Head of the Department of Environmental Technology and the Photocatalysis Team at the Faculty of Chemistry, University of Gdańsk. She has been conducting research in the field of heterogeneous photocatalysis for over 25 years, first leading teams at the Faculty of Chemistry, Gdańsk University of Technology, and since 2012 at the University of Gdańsk.

She is the co-author of over 220 scientific articles (h-index = 51), 1 book, 18 patents, 12 patent applications and over 300 announcements presented at national and international conferences. She has completed internships abroad, including at the California Institute of Technology (USA), the University of California at Berkeley (USA), Stanford University (USA), Hokkaido University (Japan), and the Weizmann Institute (Israel). She has supervised 22 completed doctoral theses, co-supervised 1 completed foreign doctoral thesis, and is currently supervising 6 doctoral theses.

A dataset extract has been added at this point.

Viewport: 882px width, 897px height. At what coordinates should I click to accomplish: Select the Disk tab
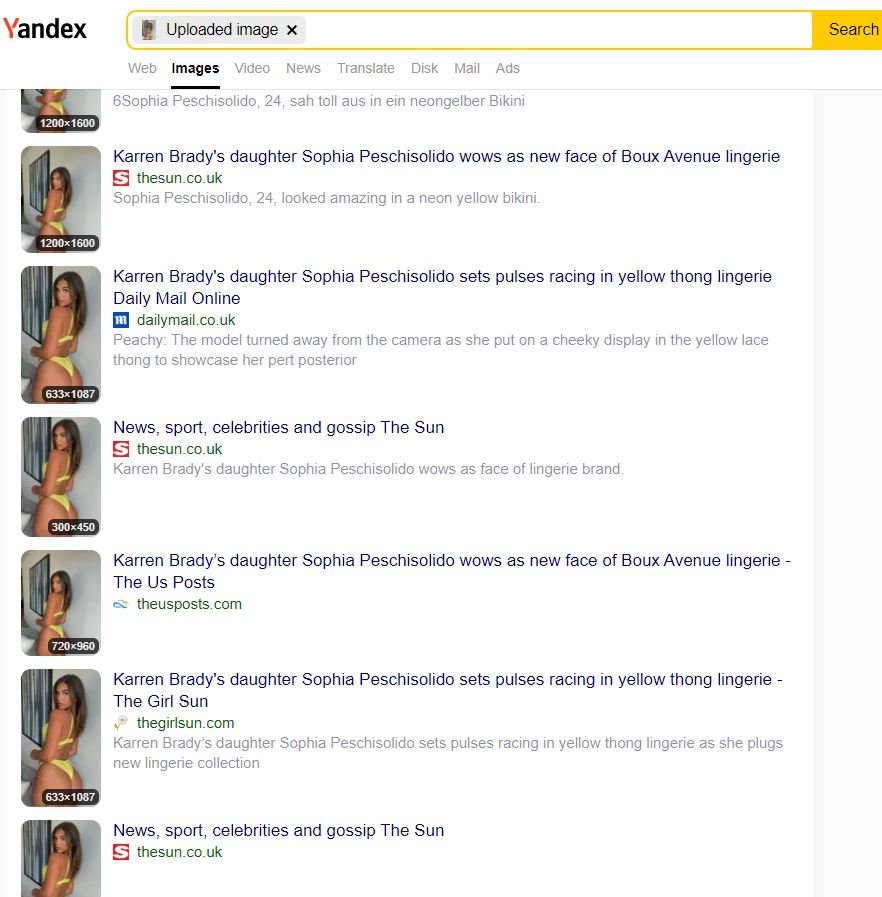[424, 68]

Since 2020, she has been the Director of the Fahrenheit Union of Universities in Gdańsk. She is a member of the Gdańsk Entrepreneurship Council, the Strategy Council of the Pomeranian Territorial Forum, the Climate Council established by the UN Global Compact Network Poland, and the Fahrenheit University Women's Club Association.

About the project

The project is being carried out in a consortium with the research group of dr hab. inż. Justyna Łuczak, prof. PG, from the Faculty of Chemistry at GdańskTech.

The subject of the OPUS project is to design new thin-film materials using metal-organic frameworks (MOFs), which will be used both for capturing gas molecules and sorption of pollutants from water, as well as in photocatalytic reactions (i.e. those occurring under the influence of UV-Vis radiation). Metal-organic frameworks are a relatively new class of materials with an ordered, porous structure. Susumu Kitagawa, Richard Robson and Omar M. Yaghi received the Nobel Prize in Chemistry this year for their research on them.

In this project, MOFs will be produced in the form of very thin layers on the surface of other materials (e.g. conductive materials), and the combination of at least two different MOFs in a sandwich structure will enable the sorption and photocatalytic functions of these materials to be combined or the production of materials that allow highly selective photocatalytic reactions to take place.

The team of scientists working on the project expects that these materials can be used, among other things, for the efficient production of hydrogen from water using solar energy or for the photochemical transformation of waste CO2 into useful chemical compounds.

‘In this reaction, the thin-film MOFs act as a photocatalyst, which means that they are excited by light (e.g. solar radiation) and, once excited, the electrons and holes formed on their surface initiate chemical reactions that break down the inert water molecule into oxygen and hydrogen (a pure energy carrier),’ explains prof. Adriana Zaleska-Medynska. ‘In the second type of reaction (CO2 photoconversion), the situation is similar - thin-layer MOFs act as a photocatalyst for this reaction, i.e. they are excited by light (e.g. solar radiation) and, once excited, the electrons and holes formed on their surface initiate chemical reactions leading to the transformation of carbon dioxide (CO2), a greenhouse gas, into useful chemical compounds that can be used as fuel or raw materials in the chemical industry.’